In Python, mutable default arguments are evaluated **once at function definition time** and shared across all subsequent calls. This is a well-known Python pitfall:
```python
# BAD: this list is shared across ALL calls to forward()
def forward(self, x, feat_cache=None, feat_idx=[0]):
feat_idx[0] += 1 # modifies the shared default list!
```
In `comfy/ldm/wan/vae.py` and `comfy/ldm/wan/vae2_2.py`, the `forward` methods of `Resample`, `ResidualBlock`, `Down_ResidualBlock`, `Up_ResidualBlock`, `Encoder3d` and `Decoder3d` all use `feat_idx=[0]` as a default argument.

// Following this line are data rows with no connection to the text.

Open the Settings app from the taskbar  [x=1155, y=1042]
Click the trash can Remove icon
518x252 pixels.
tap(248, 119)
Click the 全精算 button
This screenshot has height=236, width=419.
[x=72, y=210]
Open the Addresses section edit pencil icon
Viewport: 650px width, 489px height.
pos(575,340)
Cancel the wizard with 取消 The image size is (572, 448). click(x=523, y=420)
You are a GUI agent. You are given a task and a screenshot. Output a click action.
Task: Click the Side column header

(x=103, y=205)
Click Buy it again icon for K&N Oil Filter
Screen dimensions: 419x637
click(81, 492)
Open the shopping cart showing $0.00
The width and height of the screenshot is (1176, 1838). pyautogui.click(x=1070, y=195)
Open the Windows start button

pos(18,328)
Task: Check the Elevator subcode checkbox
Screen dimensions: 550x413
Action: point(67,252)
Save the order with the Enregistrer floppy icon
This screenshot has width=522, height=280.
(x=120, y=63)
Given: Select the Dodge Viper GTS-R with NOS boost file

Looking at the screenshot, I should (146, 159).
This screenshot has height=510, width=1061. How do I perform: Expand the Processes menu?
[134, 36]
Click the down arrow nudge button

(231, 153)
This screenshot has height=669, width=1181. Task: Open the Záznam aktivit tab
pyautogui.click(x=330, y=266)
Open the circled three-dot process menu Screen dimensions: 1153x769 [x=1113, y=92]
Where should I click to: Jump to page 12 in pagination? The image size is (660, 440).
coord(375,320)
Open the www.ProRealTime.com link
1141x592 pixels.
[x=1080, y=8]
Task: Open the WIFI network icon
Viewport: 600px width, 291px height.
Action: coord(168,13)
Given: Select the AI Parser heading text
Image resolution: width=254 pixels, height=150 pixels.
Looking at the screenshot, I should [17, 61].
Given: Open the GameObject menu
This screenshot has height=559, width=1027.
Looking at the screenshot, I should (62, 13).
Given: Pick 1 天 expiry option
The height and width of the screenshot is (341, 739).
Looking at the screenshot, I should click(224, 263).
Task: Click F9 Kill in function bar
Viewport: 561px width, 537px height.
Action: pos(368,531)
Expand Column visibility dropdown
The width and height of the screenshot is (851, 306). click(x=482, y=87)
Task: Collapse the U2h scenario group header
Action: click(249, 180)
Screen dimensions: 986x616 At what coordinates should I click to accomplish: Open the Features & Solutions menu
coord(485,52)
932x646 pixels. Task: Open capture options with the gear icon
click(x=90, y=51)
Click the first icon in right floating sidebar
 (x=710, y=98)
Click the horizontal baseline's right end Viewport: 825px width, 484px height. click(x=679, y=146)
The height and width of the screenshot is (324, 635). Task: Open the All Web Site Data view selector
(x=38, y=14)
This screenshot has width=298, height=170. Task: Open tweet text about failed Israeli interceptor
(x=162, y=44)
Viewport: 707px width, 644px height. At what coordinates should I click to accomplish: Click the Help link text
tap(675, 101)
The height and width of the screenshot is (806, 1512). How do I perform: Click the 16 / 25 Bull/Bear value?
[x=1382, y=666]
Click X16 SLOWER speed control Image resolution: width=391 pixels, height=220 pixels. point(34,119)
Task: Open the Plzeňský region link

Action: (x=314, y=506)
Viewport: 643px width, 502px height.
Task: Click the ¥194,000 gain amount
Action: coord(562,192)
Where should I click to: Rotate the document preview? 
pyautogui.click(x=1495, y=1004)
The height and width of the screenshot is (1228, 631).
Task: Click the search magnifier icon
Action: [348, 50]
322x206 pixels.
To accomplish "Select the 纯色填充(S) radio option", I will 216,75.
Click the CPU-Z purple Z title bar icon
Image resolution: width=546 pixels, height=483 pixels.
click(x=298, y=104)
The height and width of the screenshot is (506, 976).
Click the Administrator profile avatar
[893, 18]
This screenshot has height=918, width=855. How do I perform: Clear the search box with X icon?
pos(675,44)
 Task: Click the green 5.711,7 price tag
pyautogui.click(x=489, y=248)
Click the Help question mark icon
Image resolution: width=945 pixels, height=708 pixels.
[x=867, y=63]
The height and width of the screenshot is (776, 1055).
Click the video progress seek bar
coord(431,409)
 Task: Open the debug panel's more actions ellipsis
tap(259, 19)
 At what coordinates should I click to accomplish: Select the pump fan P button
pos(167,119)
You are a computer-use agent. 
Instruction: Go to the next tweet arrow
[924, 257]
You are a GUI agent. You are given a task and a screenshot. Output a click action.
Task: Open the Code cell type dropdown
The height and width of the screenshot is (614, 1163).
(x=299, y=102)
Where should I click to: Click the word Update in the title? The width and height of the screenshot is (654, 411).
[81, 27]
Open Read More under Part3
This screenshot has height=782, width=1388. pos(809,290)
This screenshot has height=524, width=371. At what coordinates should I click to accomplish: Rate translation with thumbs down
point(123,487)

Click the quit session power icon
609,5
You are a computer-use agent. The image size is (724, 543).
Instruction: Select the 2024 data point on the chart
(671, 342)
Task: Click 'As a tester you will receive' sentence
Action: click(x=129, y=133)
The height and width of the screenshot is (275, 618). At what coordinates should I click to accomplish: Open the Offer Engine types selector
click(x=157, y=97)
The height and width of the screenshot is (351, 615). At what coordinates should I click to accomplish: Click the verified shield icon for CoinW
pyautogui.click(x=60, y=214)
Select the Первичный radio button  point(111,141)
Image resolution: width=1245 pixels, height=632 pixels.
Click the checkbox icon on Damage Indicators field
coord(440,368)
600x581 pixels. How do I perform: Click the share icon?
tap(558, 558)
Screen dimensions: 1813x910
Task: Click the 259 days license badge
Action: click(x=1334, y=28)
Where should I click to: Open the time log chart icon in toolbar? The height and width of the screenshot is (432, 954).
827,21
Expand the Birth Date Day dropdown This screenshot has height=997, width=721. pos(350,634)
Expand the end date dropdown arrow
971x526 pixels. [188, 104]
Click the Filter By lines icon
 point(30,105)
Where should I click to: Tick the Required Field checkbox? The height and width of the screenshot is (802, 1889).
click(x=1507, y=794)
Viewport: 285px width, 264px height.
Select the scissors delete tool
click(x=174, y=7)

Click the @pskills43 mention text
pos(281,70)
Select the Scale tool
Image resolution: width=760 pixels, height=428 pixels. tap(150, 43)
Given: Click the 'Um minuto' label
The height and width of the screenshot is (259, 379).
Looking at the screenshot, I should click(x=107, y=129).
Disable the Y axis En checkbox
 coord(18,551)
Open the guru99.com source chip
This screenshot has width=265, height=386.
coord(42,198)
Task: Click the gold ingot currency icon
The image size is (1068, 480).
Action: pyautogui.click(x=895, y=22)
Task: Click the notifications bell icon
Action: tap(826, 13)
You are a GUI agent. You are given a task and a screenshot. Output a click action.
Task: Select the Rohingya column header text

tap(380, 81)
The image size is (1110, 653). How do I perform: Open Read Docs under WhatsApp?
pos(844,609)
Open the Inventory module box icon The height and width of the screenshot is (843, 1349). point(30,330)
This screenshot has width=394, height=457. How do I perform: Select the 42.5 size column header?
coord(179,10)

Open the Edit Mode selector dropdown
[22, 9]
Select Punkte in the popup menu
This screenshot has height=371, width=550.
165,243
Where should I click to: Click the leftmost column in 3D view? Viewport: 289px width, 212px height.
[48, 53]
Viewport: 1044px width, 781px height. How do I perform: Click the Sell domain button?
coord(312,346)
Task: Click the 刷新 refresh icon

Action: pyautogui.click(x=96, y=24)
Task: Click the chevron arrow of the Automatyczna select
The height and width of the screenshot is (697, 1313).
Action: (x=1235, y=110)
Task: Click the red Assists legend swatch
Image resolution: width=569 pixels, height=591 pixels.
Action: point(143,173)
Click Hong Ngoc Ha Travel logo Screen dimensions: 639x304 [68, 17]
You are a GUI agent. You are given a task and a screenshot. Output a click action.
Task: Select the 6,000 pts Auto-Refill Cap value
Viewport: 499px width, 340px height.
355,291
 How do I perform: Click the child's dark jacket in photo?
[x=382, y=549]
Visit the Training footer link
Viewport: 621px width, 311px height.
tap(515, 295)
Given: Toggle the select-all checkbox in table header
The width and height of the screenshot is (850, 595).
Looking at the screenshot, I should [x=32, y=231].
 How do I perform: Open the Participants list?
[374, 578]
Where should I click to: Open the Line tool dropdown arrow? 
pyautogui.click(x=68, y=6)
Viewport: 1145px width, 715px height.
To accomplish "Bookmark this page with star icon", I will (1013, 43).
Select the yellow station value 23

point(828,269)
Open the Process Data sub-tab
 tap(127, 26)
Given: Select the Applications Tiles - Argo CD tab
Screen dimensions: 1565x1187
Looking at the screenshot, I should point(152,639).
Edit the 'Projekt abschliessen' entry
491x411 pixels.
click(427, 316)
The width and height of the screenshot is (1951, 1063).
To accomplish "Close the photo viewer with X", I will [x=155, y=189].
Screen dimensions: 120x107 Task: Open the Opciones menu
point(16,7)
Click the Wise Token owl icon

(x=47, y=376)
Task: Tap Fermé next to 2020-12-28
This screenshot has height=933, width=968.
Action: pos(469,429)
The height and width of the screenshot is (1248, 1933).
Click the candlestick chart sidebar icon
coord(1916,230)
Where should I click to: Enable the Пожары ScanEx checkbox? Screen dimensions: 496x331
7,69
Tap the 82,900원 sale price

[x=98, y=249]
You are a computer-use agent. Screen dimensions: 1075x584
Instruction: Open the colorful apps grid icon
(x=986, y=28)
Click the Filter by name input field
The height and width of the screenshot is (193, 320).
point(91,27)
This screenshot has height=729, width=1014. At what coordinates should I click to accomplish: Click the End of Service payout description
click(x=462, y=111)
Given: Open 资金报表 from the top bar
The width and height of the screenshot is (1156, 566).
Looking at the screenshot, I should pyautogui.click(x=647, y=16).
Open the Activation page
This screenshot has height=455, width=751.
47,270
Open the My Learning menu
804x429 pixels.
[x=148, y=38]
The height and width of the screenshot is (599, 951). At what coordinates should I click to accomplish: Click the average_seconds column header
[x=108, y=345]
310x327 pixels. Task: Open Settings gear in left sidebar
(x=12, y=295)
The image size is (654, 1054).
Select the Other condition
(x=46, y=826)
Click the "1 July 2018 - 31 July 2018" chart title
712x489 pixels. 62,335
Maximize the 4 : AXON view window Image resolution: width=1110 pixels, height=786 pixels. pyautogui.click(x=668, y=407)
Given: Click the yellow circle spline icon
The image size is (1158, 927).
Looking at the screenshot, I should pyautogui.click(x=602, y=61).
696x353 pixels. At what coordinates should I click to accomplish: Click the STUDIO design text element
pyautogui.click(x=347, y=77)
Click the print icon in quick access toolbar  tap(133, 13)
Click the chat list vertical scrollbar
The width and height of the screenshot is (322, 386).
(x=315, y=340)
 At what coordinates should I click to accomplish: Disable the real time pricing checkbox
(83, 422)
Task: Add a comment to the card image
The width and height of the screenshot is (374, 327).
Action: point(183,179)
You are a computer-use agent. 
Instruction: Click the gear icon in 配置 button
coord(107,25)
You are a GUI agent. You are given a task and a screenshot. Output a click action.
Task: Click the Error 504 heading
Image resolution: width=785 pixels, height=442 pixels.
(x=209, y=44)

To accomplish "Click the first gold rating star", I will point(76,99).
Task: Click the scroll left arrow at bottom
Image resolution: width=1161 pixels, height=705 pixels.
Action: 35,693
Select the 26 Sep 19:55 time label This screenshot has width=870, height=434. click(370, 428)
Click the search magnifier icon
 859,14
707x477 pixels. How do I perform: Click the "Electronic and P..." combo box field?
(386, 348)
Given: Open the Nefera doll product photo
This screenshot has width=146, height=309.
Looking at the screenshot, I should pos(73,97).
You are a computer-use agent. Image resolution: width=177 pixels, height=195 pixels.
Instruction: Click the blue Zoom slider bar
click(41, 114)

Since `feat_idx[0]` is incremented inside these methods, the default value accumulates between inference runs. On the second run, `feat_idx[0]` no longer starts at `0` but at whatever value it reached at the end of the first run, causing incorrect cache indexing throughout the entire encoder and decoder.
**Fix:**
```python
# GOOD: a new list is created for every call that doesn't pass feat_idx
def forward(self, x, feat_cache=None, feat_idx=None):
# Fix: mutable default argument feat_idx=[0] would persist between calls
if feat_idx is None:
feat_idx = [0]
```
**Observed impact:** On AMD/ROCm hardware this bug caused 4-5x slower inference on all runs after the first with WAN VAE. After this fix, only Run 2 remains slightly slower (due to a separate MIOpen kernel cache issue), while Run 3 and beyond are now as fast as Run 1. The bug likely affects all hardware to some degree as incorrect cache indexing causes unnecessary recomputation.
Related issues exists in the ROCm tracker and in the ComfyUI tracker.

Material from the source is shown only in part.